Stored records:

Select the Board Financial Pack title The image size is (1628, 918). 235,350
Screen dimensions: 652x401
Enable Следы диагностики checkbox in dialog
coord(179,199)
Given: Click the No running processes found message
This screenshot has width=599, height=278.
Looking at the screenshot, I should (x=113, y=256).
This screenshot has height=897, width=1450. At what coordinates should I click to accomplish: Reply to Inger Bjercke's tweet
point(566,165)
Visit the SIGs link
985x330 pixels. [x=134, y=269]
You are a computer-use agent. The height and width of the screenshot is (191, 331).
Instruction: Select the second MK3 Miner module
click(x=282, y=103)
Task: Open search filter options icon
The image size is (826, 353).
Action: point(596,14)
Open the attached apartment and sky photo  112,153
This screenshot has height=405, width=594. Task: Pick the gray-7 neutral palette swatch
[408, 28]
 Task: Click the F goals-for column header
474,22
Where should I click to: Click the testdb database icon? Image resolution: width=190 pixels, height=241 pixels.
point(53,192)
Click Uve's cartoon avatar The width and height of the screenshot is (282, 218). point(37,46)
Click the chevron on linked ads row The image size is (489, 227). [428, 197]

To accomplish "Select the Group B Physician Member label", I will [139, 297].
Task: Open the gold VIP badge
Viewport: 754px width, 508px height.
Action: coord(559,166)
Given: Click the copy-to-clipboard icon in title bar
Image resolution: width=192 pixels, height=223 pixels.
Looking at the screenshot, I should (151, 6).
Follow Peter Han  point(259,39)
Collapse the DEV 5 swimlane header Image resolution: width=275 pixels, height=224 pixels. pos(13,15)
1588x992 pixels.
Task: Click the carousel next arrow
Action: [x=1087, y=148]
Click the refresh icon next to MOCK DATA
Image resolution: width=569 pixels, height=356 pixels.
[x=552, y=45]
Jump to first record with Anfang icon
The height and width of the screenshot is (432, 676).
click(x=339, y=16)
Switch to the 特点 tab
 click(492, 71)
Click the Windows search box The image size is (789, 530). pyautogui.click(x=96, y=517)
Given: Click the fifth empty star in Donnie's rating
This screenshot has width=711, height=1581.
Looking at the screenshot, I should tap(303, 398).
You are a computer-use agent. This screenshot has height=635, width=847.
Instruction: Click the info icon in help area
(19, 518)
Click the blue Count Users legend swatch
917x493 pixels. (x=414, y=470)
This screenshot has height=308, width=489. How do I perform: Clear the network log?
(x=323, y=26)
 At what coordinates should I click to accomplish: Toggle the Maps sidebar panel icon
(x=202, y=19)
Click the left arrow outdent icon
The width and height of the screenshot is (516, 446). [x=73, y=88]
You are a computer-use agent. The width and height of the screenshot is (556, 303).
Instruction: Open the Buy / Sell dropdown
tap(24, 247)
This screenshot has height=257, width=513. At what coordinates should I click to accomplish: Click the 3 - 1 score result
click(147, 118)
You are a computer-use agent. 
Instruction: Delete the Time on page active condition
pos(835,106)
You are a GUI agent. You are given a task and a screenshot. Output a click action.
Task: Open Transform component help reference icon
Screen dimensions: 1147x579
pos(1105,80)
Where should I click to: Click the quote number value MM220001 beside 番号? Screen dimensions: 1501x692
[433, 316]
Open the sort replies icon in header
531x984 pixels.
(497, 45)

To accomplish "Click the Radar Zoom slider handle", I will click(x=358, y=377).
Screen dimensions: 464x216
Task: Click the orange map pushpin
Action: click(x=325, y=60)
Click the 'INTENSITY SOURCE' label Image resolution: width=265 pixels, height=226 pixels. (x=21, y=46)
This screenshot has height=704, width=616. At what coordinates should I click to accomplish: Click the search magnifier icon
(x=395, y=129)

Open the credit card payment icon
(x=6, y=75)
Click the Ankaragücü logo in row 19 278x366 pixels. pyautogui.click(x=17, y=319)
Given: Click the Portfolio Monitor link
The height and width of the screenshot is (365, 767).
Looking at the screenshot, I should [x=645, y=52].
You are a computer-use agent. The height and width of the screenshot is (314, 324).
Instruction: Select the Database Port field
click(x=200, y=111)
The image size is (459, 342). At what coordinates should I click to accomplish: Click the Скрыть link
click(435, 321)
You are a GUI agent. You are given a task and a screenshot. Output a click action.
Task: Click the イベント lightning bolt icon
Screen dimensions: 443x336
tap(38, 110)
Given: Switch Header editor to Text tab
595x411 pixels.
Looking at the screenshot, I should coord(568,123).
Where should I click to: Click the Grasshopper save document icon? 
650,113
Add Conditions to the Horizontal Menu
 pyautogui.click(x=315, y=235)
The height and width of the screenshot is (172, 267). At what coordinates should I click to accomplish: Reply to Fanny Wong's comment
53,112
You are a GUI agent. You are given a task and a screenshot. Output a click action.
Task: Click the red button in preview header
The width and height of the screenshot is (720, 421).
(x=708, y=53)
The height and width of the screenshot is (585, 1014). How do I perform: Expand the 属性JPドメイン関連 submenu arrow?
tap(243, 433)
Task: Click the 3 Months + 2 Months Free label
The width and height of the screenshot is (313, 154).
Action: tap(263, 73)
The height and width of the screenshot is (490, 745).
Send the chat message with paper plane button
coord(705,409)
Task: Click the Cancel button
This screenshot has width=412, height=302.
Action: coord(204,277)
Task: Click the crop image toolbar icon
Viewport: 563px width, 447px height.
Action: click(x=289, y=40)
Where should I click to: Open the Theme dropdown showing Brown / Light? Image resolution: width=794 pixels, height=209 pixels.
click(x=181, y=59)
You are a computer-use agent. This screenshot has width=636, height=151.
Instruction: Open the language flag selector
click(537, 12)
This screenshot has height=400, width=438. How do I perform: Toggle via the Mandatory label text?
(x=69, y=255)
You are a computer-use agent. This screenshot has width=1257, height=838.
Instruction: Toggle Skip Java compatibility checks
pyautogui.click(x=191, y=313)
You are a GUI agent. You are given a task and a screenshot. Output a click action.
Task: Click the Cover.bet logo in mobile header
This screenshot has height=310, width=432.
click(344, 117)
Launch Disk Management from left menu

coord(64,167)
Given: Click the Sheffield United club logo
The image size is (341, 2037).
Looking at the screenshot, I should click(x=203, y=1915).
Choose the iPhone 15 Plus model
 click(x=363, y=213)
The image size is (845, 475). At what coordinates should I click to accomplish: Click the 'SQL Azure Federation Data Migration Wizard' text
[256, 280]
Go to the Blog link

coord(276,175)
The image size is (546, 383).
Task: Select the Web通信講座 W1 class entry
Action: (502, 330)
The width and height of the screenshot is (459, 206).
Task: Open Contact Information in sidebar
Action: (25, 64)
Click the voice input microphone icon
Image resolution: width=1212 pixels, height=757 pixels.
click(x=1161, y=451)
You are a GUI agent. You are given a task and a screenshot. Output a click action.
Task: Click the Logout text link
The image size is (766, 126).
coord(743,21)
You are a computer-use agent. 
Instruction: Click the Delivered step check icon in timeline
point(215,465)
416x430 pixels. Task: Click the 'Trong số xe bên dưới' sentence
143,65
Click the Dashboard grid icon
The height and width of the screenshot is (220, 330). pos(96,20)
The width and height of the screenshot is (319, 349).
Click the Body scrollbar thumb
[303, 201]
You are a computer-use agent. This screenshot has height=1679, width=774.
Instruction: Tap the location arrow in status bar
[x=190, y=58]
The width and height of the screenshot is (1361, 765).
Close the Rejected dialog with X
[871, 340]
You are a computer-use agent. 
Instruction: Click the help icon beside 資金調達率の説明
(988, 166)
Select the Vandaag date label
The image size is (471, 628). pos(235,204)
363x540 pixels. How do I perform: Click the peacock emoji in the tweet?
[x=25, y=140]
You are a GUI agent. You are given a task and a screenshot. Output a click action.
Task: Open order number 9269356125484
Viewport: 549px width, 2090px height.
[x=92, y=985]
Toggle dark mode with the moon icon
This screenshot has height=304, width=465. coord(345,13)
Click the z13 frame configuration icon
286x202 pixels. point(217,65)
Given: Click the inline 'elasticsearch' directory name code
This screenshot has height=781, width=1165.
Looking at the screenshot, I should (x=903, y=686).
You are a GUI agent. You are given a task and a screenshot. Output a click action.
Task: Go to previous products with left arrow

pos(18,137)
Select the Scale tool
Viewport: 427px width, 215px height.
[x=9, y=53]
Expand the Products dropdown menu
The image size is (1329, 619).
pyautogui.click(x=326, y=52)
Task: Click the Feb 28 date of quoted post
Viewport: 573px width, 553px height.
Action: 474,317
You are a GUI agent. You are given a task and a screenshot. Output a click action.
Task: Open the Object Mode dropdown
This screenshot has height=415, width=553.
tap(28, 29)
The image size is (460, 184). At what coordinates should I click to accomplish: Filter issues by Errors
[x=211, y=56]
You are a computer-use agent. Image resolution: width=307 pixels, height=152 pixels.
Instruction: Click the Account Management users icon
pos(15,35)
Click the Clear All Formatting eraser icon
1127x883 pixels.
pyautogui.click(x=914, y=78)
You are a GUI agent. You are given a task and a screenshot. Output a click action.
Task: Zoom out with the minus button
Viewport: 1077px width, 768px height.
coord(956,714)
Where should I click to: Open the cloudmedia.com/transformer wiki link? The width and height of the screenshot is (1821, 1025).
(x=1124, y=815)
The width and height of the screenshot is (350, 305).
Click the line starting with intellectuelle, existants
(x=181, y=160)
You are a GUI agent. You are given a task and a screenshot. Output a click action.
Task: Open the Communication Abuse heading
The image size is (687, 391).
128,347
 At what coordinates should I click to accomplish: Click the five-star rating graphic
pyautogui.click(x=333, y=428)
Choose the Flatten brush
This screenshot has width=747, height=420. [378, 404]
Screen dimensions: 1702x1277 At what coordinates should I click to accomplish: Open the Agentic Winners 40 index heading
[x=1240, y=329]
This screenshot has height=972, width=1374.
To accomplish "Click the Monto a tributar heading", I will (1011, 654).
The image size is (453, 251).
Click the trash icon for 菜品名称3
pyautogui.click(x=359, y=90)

Task to carry out> Once you find the line containing "The image size is (453, 251).", copy it and every line after it through the end of the records, exactly and nothing else.

Final answer>
The image size is (453, 251).
Click the trash icon for 菜品名称3
pyautogui.click(x=359, y=90)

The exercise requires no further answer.